Zweifach ist also das Vorbild, das wir uns an der Auferstehung Christi nehmen sollen. Einmal sollen wir, nachdem wir die Sündenmakel getilgt haben, ein neues Leben führen, aus dem Lauterkeit, Unschuld, Heiligkeit, Eingezogenheit, Gerechtigkeit, Wohltun und Demut hervorleuchten. Dann aber sollen wir auch bei diesem neuen Leben so beharrlich bleiben, dass wir mit Gottes Hilfe den Weg der Gerechtigkeit, den wir einmal betreten haben, nicht mehr verlassen.

14 Die Worte des Apostels zeigen aber nicht nur, dass Christi Auferstehung uns als Vorbild der Auferstehung gegeben ist, sie zeigen auch, dass sie uns Kraft gibt zum Auferstehen, dass sie uns jene Stärke, jenen Geist verleiht, wodurch wir in der Heiligkeit und Gerechtigkeit uns erhalten und Gottes Gebote erfüllen können. Wie wir im Tod Christi nicht nur das Vorbild, sondern auch die Kraft finden, den Sünden abzusterben, so gibt uns auch seine Auferstehung die Kräfte, die Gerechtigkeit zu erlangen, damit wir von nun an Gott treu und heilig dienen und so in jenem neuen Leben wandeln, zu dem wir eben auferstehen. Das ist ja die Hauptsache, die der Herr durch seine Auferstehung bewirkt hat, dass wir, die wir zuvor zugleich mit Ihm der Sünde und der Welt gestorben sind, nun auch mit Ihm zu einem neuen Lebenswandel auferstehen.
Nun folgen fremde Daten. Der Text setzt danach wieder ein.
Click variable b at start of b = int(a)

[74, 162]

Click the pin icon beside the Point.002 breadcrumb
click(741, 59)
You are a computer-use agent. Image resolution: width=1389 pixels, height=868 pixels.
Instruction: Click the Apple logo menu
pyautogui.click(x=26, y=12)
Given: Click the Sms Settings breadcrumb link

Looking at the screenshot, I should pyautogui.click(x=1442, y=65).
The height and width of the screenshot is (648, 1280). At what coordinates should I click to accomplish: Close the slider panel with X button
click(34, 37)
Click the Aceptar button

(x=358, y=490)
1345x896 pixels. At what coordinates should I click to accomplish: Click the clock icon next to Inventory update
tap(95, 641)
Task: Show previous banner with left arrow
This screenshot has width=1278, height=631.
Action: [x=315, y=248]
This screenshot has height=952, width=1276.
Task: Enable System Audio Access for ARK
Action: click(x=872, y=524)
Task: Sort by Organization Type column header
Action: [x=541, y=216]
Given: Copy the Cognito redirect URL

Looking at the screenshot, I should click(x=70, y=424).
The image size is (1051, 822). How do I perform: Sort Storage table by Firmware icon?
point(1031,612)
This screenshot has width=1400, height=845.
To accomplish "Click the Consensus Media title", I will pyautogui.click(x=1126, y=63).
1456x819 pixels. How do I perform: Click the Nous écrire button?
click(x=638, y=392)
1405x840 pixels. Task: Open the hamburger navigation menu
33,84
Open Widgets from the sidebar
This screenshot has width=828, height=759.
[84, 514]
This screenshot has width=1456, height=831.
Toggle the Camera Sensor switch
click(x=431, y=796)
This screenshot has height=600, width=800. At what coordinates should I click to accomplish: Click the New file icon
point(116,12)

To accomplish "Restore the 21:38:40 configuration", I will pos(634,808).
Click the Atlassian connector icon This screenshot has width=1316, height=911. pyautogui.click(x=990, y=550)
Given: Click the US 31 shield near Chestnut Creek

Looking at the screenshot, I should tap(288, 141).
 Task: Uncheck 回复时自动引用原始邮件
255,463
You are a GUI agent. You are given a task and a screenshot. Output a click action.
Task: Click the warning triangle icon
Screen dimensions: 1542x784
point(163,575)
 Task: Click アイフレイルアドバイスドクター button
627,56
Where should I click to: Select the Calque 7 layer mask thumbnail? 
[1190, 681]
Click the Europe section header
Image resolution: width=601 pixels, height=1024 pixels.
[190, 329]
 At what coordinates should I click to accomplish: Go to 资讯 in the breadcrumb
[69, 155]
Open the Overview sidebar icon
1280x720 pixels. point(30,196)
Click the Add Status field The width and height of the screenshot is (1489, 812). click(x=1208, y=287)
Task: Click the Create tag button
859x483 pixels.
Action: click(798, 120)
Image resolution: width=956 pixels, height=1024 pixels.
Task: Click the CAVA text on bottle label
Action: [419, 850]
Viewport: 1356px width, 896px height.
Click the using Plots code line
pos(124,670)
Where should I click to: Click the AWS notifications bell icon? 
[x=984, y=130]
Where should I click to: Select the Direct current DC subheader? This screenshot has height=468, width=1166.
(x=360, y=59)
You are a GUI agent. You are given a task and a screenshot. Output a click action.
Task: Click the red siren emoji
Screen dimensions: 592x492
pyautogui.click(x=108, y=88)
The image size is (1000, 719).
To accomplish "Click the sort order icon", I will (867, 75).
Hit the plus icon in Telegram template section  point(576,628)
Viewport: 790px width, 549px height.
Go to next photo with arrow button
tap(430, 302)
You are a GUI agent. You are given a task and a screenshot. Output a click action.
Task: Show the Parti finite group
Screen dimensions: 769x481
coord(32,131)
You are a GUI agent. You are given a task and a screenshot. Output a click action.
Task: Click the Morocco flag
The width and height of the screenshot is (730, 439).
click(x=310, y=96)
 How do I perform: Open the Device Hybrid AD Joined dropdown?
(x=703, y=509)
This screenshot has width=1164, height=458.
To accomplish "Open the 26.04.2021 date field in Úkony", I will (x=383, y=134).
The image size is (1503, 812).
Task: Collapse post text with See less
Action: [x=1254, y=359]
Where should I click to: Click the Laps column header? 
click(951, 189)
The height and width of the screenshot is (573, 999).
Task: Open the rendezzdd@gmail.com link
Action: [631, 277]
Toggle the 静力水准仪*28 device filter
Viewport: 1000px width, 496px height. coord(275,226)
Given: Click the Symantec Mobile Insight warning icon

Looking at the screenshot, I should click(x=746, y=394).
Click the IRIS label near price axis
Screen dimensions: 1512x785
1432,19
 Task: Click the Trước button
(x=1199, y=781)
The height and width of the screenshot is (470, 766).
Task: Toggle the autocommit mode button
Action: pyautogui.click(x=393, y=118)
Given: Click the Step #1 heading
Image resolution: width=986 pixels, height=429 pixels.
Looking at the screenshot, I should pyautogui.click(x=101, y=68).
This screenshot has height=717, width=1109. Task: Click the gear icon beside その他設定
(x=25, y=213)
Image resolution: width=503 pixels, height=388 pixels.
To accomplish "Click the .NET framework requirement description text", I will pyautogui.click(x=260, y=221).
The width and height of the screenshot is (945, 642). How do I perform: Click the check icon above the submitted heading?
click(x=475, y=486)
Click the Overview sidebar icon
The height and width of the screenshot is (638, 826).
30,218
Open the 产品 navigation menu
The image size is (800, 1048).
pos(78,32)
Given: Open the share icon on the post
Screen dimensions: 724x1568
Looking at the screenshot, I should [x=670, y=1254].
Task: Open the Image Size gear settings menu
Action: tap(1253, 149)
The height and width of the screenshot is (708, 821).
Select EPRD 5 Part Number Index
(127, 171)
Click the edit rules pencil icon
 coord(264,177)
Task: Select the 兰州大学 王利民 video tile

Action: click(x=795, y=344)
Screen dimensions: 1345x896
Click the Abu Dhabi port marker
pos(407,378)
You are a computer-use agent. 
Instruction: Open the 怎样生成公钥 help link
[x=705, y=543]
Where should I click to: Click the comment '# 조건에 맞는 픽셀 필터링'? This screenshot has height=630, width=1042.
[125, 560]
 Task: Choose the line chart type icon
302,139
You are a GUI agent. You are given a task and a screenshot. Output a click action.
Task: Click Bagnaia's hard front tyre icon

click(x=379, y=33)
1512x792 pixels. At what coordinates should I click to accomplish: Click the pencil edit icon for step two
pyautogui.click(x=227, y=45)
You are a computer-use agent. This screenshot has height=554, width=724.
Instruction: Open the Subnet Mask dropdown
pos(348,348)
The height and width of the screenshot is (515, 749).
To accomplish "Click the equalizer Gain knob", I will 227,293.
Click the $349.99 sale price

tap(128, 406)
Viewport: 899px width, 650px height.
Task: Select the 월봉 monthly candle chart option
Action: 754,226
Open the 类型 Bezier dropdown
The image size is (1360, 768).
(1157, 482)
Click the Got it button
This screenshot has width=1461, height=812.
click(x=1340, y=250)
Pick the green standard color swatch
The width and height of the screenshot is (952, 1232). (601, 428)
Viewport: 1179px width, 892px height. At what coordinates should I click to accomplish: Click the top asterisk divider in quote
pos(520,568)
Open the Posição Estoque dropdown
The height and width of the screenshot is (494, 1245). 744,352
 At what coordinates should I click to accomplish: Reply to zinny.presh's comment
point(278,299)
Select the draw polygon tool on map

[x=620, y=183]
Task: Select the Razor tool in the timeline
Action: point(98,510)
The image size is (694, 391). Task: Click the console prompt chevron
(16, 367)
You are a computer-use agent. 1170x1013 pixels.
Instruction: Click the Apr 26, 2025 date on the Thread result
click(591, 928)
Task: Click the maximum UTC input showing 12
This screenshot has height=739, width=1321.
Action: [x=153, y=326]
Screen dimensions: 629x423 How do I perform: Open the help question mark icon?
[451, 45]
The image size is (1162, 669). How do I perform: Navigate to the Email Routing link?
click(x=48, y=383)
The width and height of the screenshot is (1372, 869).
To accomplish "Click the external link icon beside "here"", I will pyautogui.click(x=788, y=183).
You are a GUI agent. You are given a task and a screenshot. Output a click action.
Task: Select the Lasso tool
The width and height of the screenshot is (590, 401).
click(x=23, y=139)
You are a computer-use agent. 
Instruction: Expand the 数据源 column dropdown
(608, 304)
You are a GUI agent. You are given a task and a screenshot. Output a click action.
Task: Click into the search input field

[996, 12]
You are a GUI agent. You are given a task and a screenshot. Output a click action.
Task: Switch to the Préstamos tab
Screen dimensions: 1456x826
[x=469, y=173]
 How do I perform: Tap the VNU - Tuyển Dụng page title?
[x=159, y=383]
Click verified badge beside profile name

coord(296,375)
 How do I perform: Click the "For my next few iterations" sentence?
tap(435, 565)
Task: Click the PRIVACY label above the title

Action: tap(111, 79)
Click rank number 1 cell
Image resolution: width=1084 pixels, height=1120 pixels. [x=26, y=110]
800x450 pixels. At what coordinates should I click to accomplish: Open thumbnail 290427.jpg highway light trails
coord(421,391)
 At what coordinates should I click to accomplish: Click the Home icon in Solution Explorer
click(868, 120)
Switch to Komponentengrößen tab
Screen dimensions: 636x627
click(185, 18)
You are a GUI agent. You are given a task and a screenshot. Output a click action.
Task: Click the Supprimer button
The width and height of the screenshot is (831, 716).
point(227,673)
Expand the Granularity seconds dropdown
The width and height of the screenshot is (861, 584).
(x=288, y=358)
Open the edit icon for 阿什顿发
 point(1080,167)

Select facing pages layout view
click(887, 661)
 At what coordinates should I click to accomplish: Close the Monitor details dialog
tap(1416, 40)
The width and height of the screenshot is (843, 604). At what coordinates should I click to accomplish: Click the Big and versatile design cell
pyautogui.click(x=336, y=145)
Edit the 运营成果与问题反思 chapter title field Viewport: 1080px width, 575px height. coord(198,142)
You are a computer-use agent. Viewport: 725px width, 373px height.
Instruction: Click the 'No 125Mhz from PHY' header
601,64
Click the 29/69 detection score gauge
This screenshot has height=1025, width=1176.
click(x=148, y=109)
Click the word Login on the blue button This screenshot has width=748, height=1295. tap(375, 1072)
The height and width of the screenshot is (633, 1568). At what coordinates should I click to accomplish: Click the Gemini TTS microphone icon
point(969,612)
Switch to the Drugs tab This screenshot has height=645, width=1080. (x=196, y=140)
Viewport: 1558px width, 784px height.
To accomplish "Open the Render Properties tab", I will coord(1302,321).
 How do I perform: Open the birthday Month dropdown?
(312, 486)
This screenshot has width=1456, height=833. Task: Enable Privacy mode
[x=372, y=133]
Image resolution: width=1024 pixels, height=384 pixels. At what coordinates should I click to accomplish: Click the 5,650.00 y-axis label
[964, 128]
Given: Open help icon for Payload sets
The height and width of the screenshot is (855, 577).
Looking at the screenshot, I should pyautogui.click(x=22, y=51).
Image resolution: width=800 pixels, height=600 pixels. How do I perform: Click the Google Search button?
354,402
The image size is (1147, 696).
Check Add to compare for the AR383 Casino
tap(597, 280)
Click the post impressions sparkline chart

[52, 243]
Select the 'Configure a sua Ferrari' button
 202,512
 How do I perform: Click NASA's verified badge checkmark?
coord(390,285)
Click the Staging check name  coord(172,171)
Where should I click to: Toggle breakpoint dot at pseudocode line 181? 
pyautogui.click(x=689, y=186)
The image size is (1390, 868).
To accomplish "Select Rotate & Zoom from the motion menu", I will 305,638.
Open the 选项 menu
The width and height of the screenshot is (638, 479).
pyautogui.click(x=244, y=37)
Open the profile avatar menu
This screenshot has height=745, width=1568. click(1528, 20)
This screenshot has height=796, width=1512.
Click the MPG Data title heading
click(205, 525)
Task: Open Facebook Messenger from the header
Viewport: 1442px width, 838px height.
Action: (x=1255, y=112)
15 Der Apostel weist auch auf die Erkennungszeichen hin für diese innere Auferstehung. Er sagt: »Wenn ihr mit Christus auferstanden seid, so sucht, was droben ist, wo Christus zur Rechten Gottes sitzt« (Kol 3, 1). Damit zeigt er deutlich, dass jene wahrhaft mit Christus auferstanden sind, die Leben, Ehre, Ruhe und Reichtum vor allem dort zu besitzen trachten, wo Christus ist. - Wenn er aber beifügt: "Habt Geschmack an dem, was droben ist, nicht an dem, was irdisch ist!« so fügt er damit ein zweites Kennzeichen bei, an dem wir sehen können, ob wir wahrhaft mit Christus auferstanden sind. Wie nämlich der Geschmacksinn gewöhnlich das körperliche Befinden und Gesundsein anzeigt, so ist die Tatsache, dass jemand Geschmack findet an allem, »was wahr, was würdig, was recht, was heilig ist« (Phil 4, 8), und im innersten Herzen die Süßigkeit himmlischer Dinge empfindet, der sicherste Beweis dafür, dass ein so gesinnter Mensch zugleich mit Christus Jesus zu neueren, geistlichem Leben auferstanden ist.

Siebtes Kapitel: Sechster Glaubensartikel
»Aufgefahren in den Himmel, sitzet zur Rechten Gottes des allmächtigen Vaters« 

1 Als der Prophet David, von Gottes Geist erfüllt, die glorreich selige Himmelfahrt des Herrn: schaute, rief er die ganze Welt in Freude und Frohlocken auf zur Feier dieses Triumphes: »Ihr Völker alle, klatschet in die Hände, lobsinget Gott im Freudenton: aufstieg Gott im JubelschalI« (Ps 46, 2. 6). Dass wird dem Seelsorger ein Wink sein, dies Geheimnis mit aller Hingebung zu erklären und sich angelegen sein zu lassen, dass die Christen es nicht nur gläubigen Geistes aufnehmen, sondern soweit immer möglich, mit Gottes Hilfe auch in Tat und Leben auszuprägen sich bemühen.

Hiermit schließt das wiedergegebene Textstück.